Desmopressin (DDAVP) 1-deamino-8-D-arginine vasopressin is used in patients with bleeding disorders, including mild factor VIII deficiency, types 1 and 2 von Willebrand disease, and platelet function defects, undergoing surgeries to help control bleeding. We conducted a retrospective chart review of bleeding disorder patients undergoing inpatient surgery at Toledo Children’s Hospital, OH, from 2005 to 2009. Our study population included 107 patients aged 2 to 19 years with platelet function defects and von Willebrand disease.
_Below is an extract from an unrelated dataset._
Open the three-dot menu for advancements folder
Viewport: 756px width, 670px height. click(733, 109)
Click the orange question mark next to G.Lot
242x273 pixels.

Our study aimed to evaluate the extent of hyponatremia caused by DDAVP and to propose a safe and effective treatment regimen for these patients. The mean change in sodium level before and after DDAVP was statistically significant within each age group. Thirteen patients had second dose of DDAVP withheld, and 11 patients had postoperative sodium levels ⩽130 mEq/L. There were 2 patients with significant complications: a 6-year-old with postoperative bleeding and a 2-year-old with post-DDAVP tonic-clonic seizures. We conclude that DDAVP causes significant hyponatremia, despite appropriate fluid restrictions. On the basis of our analysis, we recommend monitoring sodium levels before each dose of DDAVP and fluid restriction. These patients should be observed in the hospital setting after DDAVP administration for complications such as seizures and postoperative bleeding.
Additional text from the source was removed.